Job A:
In the accident report excerpt, how far is the Chibougamau fire station from the airport?
Job B:
Rewrite the accident report excerpt's paragraph that begins "The airport has one paved runway" as a short bulleted list that keeps its main facts.

Text to read:
The aircraft was equipped with a Narco ELT 10 emergency locator transmitter (ELT). The transmitter was found in its housing in the aircraft's tail section and was partially damaged by the fire. Its switch was set to automatic activation and the ELT activated upon impact. However, due to circuit board damage, the ELT's transmission power was severely limited, which explains why no ELT signal was received after the accident.
Airport Information and Firefighting Services
The Chibougamau/Chapais Airport is located in the municipality of James Bay. The airport is operated by the Quebec Department of Transport which holds Transport Canada Operations Certificate number 5151 Q 628.
The airport has one paved runway (05/23) that is 6496 feet long and 150 feet wide. Its elevation is 1270 feet asl. The runway is equipped with an ARCAL type K6 system. Runway 05 is equipped with approach lights, runway threshold lights, and medium-intensity runway edge lights with three settings. At the time of the occurrence, all lights were activated at their maximum intensity.
The Chibougamau/Chapais Airport does not have an aircraft rescue and firefighting (ARFF) service. It is not required according to the CARs. In emergencies, the Chibougamau firefighting service is the first responder. The fire station is 23 kilometres from the airport. Following the accident, the first firefighters arrived at the scene about 26 minutes after the emergency call.
In small-aircraft, post-impact fire accidents, the occupants have about 17 seconds7 to evacuate before being overcome by smoke. This time is much shorter than the three-minute response time demonstrated by ARFF services, when available.
The cloud and weather chart for the graphic forecast area (GFA) valid at 0800, or the time of take-off from Val-d'Or, showed that a high-pressure area approaching from the west was forecast for the central Quebec region, with its centre located about 360 nm southwest of Chibougamau/Chapais. According to the GFA, the base and top of the clouds for the planned route were 3000 and 6000 feet asl respectively, with a forecast visibility of more than six miles.
The GFA chart showing the icing conditions, turbulence, and freezing level indicated that the freezing level started at ground level and that on the course followed by the aircraft, the crew could expect light to nil icing conditions and turbulence. However, cloud banks and moderate mixed icing between the surface and 3000 feet asl were probable in the Chibougamau area. Moreover, an AIRMET8 issued at 0434 stated that visibility of four miles in light freezing drizzle was observed at Chibougamau/Chapais and that these conditions should clear up around 1100.

Given records:

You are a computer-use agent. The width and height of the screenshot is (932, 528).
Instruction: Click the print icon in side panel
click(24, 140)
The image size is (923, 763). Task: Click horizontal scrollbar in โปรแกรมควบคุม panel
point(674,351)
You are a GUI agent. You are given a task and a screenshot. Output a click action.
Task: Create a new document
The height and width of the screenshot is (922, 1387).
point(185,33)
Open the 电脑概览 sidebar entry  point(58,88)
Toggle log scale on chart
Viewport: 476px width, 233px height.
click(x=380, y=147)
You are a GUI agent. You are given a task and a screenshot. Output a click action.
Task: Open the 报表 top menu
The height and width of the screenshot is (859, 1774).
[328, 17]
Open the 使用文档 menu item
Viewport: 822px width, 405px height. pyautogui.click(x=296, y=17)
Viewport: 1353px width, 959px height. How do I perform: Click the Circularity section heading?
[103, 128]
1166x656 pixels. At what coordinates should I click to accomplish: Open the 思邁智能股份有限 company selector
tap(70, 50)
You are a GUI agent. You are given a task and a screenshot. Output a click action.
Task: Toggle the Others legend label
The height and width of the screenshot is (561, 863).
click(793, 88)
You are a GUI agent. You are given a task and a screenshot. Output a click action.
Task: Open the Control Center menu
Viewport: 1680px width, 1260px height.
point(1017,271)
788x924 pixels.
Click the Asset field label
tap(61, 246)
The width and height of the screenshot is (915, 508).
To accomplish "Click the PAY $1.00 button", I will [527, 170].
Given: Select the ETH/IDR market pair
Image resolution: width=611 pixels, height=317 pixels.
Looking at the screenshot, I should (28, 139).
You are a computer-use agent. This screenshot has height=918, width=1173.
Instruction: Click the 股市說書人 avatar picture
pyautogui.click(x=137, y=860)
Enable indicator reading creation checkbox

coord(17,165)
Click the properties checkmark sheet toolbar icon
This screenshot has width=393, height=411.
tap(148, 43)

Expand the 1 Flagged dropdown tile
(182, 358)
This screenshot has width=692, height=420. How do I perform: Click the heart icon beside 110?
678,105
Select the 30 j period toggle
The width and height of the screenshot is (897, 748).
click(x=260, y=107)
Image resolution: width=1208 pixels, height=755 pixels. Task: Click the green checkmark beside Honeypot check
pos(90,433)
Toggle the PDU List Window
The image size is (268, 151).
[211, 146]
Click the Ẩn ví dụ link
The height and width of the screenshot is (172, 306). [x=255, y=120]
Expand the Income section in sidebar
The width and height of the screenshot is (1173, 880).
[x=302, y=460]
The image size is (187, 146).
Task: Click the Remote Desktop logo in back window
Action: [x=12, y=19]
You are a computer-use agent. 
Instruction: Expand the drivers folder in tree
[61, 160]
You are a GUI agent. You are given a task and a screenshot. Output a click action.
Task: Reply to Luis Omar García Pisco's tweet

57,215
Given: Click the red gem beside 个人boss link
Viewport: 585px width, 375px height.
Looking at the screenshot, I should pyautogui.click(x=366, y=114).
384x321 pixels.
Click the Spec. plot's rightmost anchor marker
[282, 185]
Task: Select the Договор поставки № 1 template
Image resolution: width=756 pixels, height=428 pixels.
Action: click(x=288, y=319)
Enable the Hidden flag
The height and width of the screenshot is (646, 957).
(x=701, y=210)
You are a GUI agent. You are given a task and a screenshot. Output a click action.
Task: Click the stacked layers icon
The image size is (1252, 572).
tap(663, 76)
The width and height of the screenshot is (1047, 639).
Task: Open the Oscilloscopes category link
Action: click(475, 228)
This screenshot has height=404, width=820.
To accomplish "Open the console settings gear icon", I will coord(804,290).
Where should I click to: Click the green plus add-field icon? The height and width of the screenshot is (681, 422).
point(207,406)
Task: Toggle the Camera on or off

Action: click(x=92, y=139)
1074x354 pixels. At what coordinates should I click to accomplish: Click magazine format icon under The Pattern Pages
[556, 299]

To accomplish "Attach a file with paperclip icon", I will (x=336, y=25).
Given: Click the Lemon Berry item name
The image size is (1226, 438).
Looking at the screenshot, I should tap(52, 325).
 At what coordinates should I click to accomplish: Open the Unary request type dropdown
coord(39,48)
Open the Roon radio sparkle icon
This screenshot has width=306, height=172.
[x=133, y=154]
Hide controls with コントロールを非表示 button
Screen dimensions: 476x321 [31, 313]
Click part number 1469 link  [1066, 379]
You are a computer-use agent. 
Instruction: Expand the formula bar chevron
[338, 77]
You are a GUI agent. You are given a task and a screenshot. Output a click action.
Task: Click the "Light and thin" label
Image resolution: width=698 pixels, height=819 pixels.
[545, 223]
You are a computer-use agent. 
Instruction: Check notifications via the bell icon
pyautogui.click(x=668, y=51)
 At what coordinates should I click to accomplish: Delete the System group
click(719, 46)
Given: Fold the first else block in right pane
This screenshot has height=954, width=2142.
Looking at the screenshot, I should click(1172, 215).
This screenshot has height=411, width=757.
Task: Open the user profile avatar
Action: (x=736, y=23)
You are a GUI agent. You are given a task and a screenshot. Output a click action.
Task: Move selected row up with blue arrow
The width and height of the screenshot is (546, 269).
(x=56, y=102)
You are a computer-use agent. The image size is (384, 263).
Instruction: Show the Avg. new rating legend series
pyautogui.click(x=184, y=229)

Full answer A:
23 kilometers

Full answer B:
- One paved runway (05/23), 6496 feet long and 150 feet wide
- Elevation: 1270 feet asl
- Equipped with an ARCAL type K6 system
- Runway 05 has approach lights, runway threshold lights, and medium-intensity runway edge lights with three settings
- At the time of the occurrence, all lights were at maximum intensity